═════ Extracted information ═════

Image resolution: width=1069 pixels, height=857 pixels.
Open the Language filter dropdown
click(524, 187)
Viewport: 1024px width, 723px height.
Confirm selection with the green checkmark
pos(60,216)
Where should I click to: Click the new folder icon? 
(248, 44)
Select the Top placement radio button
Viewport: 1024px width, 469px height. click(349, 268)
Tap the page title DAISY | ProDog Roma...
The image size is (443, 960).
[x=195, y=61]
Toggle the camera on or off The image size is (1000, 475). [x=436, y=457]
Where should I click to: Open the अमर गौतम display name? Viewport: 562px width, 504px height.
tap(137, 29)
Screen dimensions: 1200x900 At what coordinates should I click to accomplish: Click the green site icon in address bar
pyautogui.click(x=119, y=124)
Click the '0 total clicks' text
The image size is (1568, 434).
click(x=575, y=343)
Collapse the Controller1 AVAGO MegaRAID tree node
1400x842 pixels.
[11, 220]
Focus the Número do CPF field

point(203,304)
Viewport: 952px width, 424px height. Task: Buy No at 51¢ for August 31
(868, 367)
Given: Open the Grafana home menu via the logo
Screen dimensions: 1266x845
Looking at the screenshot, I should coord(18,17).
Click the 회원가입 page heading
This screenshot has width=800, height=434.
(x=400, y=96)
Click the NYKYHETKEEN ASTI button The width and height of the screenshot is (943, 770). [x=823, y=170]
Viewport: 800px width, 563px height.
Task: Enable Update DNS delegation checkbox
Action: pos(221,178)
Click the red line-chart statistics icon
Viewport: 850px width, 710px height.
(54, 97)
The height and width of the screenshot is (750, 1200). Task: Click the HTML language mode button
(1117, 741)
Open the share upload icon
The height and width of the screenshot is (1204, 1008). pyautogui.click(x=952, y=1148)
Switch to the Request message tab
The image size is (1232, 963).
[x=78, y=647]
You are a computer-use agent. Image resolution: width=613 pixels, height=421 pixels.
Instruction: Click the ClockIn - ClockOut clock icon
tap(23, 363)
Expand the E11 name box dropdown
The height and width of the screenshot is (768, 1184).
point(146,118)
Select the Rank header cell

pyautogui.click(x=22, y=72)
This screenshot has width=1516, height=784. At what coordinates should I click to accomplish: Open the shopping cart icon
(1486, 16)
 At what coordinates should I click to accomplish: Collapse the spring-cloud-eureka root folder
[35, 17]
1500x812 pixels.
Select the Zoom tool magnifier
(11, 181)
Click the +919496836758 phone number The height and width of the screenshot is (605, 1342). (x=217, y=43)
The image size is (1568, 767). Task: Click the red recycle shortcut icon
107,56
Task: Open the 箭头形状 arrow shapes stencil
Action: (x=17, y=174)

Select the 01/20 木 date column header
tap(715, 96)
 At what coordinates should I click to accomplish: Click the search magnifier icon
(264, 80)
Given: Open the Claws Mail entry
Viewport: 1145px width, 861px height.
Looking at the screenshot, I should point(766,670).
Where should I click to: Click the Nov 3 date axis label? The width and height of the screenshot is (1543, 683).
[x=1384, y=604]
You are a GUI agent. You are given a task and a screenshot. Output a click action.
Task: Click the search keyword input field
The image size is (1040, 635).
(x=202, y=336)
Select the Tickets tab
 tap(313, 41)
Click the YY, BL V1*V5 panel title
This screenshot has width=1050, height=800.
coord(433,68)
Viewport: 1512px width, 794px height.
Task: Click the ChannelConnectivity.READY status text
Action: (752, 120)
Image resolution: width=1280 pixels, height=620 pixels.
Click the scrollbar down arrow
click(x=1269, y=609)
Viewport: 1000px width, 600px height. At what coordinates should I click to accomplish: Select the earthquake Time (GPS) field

═════

Exercise prompt: Return each record exactly as given.

Result of this task:
Image resolution: width=1069 pixels, height=857 pixels.
Open the Language filter dropdown
click(524, 187)
Viewport: 1024px width, 723px height.
Confirm selection with the green checkmark
pos(60,216)
Where should I click to: Click the new folder icon? 
(248, 44)
Select the Top placement radio button
Viewport: 1024px width, 469px height. click(349, 268)
Tap the page title DAISY | ProDog Roma...
The image size is (443, 960).
[x=195, y=61]
Toggle the camera on or off The image size is (1000, 475). [x=436, y=457]
Where should I click to: Open the अमर गौतम display name? Viewport: 562px width, 504px height.
tap(137, 29)
Screen dimensions: 1200x900 At what coordinates should I click to accomplish: Click the green site icon in address bar
pyautogui.click(x=119, y=124)
Click the '0 total clicks' text
The image size is (1568, 434).
click(x=575, y=343)
Collapse the Controller1 AVAGO MegaRAID tree node
1400x842 pixels.
[11, 220]
Focus the Número do CPF field

point(203,304)
Viewport: 952px width, 424px height. Task: Buy No at 51¢ for August 31
(868, 367)
Given: Open the Grafana home menu via the logo
Screen dimensions: 1266x845
Looking at the screenshot, I should coord(18,17).
Click the 회원가입 page heading
This screenshot has width=800, height=434.
(x=400, y=96)
Click the NYKYHETKEEN ASTI button The width and height of the screenshot is (943, 770). [x=823, y=170]
Viewport: 800px width, 563px height.
Task: Enable Update DNS delegation checkbox
Action: pos(221,178)
Click the red line-chart statistics icon
Viewport: 850px width, 710px height.
(54, 97)
The height and width of the screenshot is (750, 1200). Task: Click the HTML language mode button
(1117, 741)
Open the share upload icon
The height and width of the screenshot is (1204, 1008). pyautogui.click(x=952, y=1148)
Switch to the Request message tab
The image size is (1232, 963).
[x=78, y=647]
You are a computer-use agent. Image resolution: width=613 pixels, height=421 pixels.
Instruction: Click the ClockIn - ClockOut clock icon
tap(23, 363)
Expand the E11 name box dropdown
The height and width of the screenshot is (768, 1184).
point(146,118)
Select the Rank header cell

pyautogui.click(x=22, y=72)
This screenshot has width=1516, height=784. At what coordinates should I click to accomplish: Open the shopping cart icon
(1486, 16)
 At what coordinates should I click to accomplish: Collapse the spring-cloud-eureka root folder
[35, 17]
1500x812 pixels.
Select the Zoom tool magnifier
(11, 181)
Click the +919496836758 phone number The height and width of the screenshot is (605, 1342). (x=217, y=43)
The image size is (1568, 767). Task: Click the red recycle shortcut icon
107,56
Task: Open the 箭头形状 arrow shapes stencil
Action: (x=17, y=174)

Select the 01/20 木 date column header
tap(715, 96)
 At what coordinates should I click to accomplish: Click the search magnifier icon
(264, 80)
Given: Open the Claws Mail entry
Viewport: 1145px width, 861px height.
Looking at the screenshot, I should point(766,670).
Where should I click to: Click the Nov 3 date axis label? The width and height of the screenshot is (1543, 683).
[x=1384, y=604]
You are a GUI agent. You are given a task and a screenshot. Output a click action.
Task: Click the search keyword input field
The image size is (1040, 635).
(x=202, y=336)
Select the Tickets tab
 tap(313, 41)
Click the YY, BL V1*V5 panel title
This screenshot has width=1050, height=800.
coord(433,68)
Viewport: 1512px width, 794px height.
Task: Click the ChannelConnectivity.READY status text
Action: (752, 120)
Image resolution: width=1280 pixels, height=620 pixels.
Click the scrollbar down arrow
click(x=1269, y=609)
Viewport: 1000px width, 600px height. At what coordinates should I click to accomplish: Select the earthquake Time (GPS) field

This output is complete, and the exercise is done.